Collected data

----------------------------------------

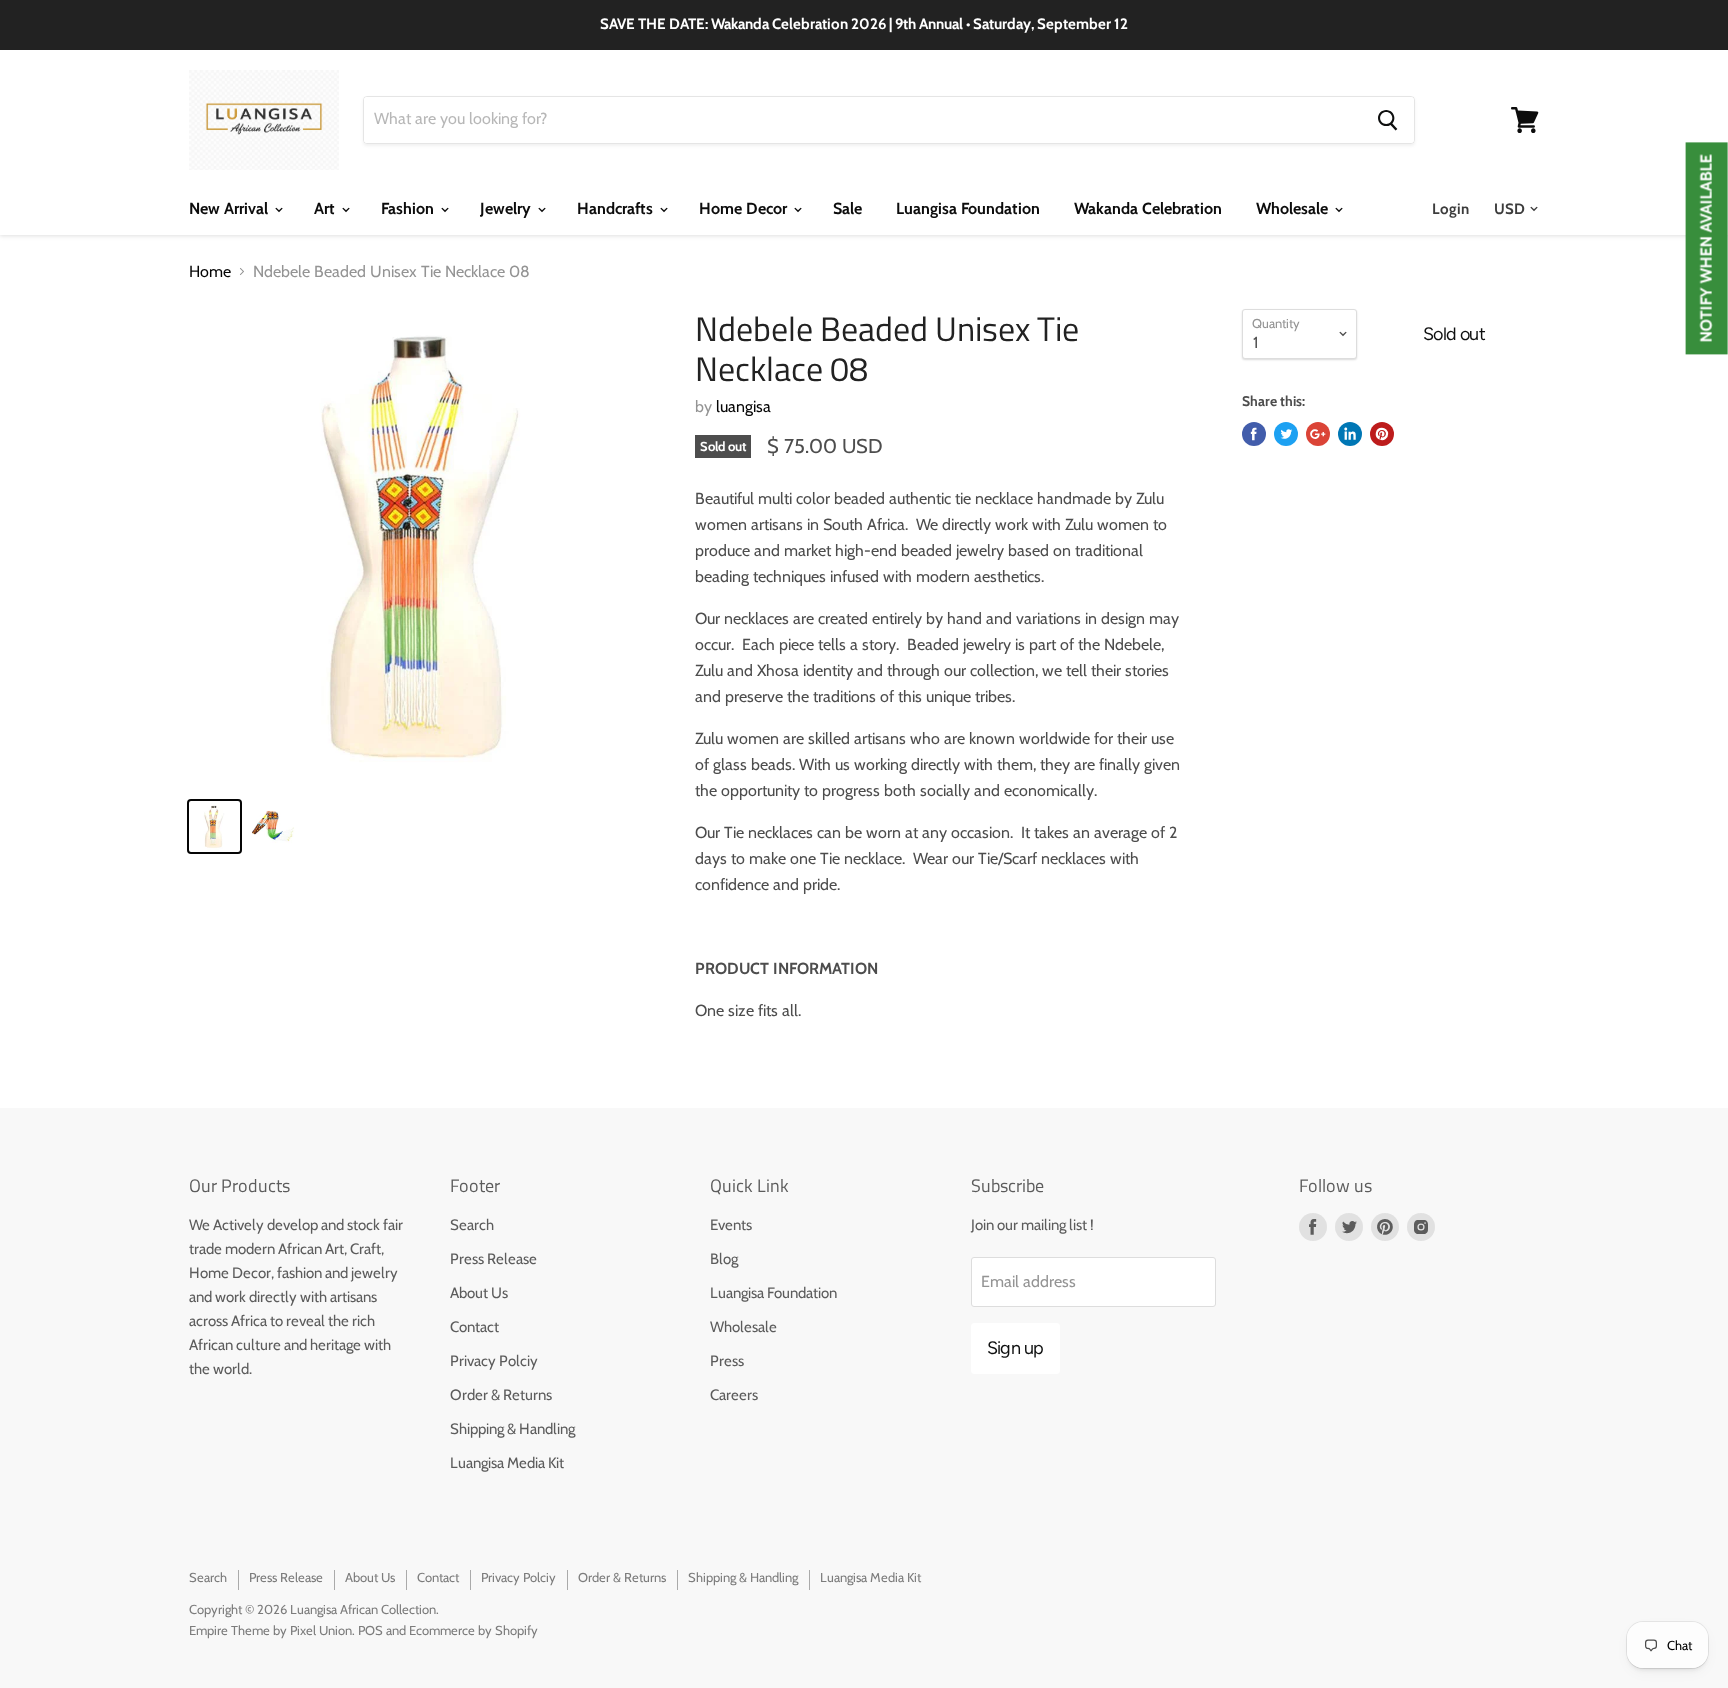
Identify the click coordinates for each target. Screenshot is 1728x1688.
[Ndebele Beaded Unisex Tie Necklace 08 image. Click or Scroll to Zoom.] (425, 545)
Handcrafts (617, 208)
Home (210, 272)
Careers (734, 1395)
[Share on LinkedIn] (1350, 434)
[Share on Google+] (1318, 434)
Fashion (409, 208)
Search (472, 1225)
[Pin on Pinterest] (1382, 434)
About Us (479, 1293)
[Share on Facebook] (1254, 434)
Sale (847, 208)
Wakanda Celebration (1148, 208)
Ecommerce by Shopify (473, 1630)
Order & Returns (501, 1395)
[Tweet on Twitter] (1286, 434)
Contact (474, 1327)
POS (370, 1630)
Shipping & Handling (512, 1429)
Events (731, 1225)
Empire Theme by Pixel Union (270, 1630)
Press (727, 1361)
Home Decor (745, 208)
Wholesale (1294, 208)
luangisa (743, 406)
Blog (724, 1259)
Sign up (1015, 1348)
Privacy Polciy (494, 1361)
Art (326, 208)
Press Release (493, 1259)
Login (1450, 209)
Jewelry (507, 208)
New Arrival (230, 208)
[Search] (1387, 120)
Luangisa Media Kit (507, 1463)
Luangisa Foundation (968, 208)
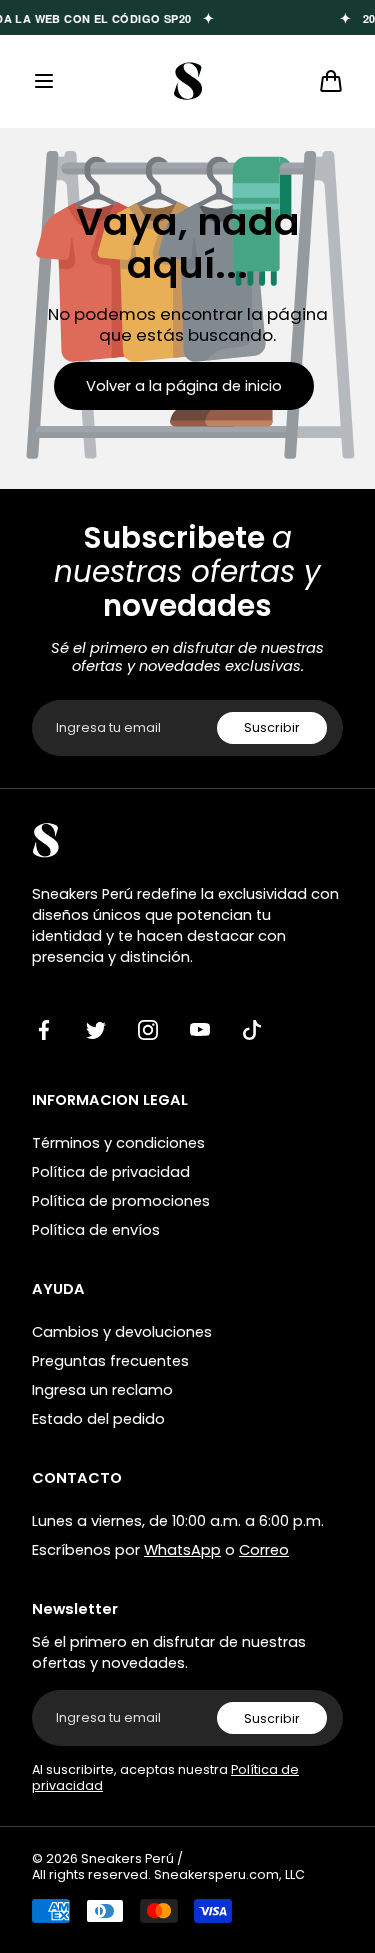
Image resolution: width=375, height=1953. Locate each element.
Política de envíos (96, 1230)
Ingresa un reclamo (102, 1390)
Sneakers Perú (127, 1859)
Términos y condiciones (118, 1143)
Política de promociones (121, 1201)
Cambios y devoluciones (122, 1332)
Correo (264, 1550)
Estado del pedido (98, 1419)
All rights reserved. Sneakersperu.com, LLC (168, 1875)
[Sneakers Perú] (187, 81)
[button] (44, 81)
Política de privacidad (111, 1172)
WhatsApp (182, 1550)
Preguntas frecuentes (110, 1361)
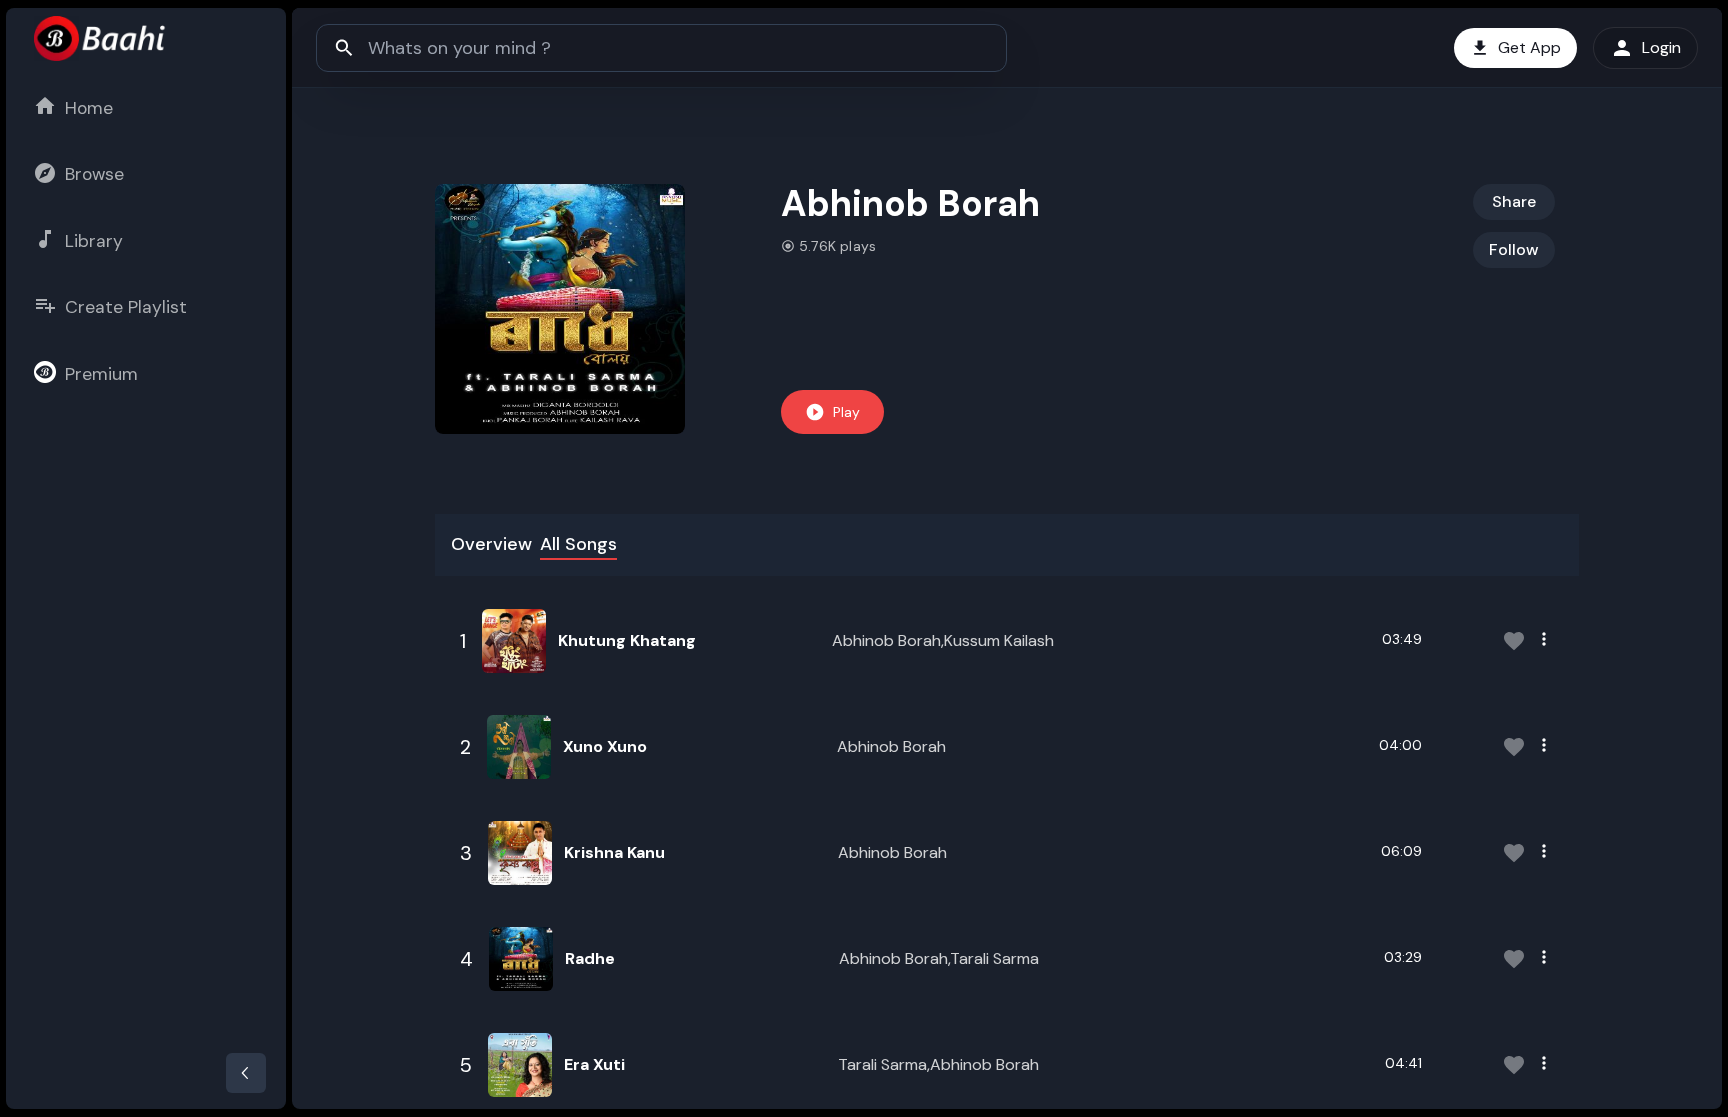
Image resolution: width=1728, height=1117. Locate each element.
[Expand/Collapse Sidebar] (246, 1073)
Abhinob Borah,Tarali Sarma (939, 958)
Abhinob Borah (891, 746)
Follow (1514, 249)
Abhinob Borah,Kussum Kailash (943, 640)
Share (1514, 201)
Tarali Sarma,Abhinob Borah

----------------------------------------

* _PROBLEM TO SOLVE_
Every line above is to be given again exactly, apart from the pictures.

* _YOUR RESPONSE_
Identify the click coordinates for each target. Screenshot is 1728x1688.
[Ndebele Beaded Unisex Tie Necklace 08 image. Click or Scroll to Zoom.] (425, 545)
Handcrafts (617, 208)
Home (210, 272)
Careers (734, 1395)
[Share on LinkedIn] (1350, 434)
[Share on Google+] (1318, 434)
Fashion (409, 208)
Search (472, 1225)
[Pin on Pinterest] (1382, 434)
About Us (479, 1293)
[Share on Facebook] (1254, 434)
Sale (847, 208)
Wakanda Celebration (1148, 208)
Ecommerce by Shopify (473, 1630)
Order & Returns (501, 1395)
[Tweet on Twitter] (1286, 434)
Contact (474, 1327)
POS (370, 1630)
Shipping & Handling (512, 1429)
Events (731, 1225)
Empire Theme by Pixel Union (270, 1630)
Press (727, 1361)
Home Decor (745, 208)
Wholesale (1294, 208)
luangisa (743, 406)
Blog (724, 1259)
Sign up (1015, 1348)
Privacy Polciy (494, 1361)
Art (326, 208)
Press Release (493, 1259)
Login (1450, 209)
Jewelry (507, 208)
New Arrival (230, 208)
[Search] (1387, 120)
Luangisa Media Kit (507, 1463)
Luangisa Foundation (968, 208)
Image resolution: width=375, height=1953. Locate each element.
Política de envíos (96, 1230)
Ingresa un reclamo (102, 1390)
Sneakers Perú (127, 1859)
Términos y condiciones (118, 1143)
Política de promociones (121, 1201)
Cambios y devoluciones (122, 1332)
Correo (264, 1550)
Estado del pedido (98, 1419)
All rights reserved. Sneakersperu.com, LLC (168, 1875)
[Sneakers Perú] (187, 81)
[button] (44, 81)
Política de privacidad (111, 1172)
WhatsApp (182, 1550)
Preguntas frecuentes (110, 1361)
Image resolution: width=1728, height=1117. Locate each element.
[Expand/Collapse Sidebar] (246, 1073)
Abhinob Borah,Tarali Sarma (939, 958)
Abhinob Borah (891, 746)
Follow (1514, 249)
Abhinob Borah,Kussum Kailash (943, 640)
Share (1514, 201)
Tarali Sarma,Abhinob Borah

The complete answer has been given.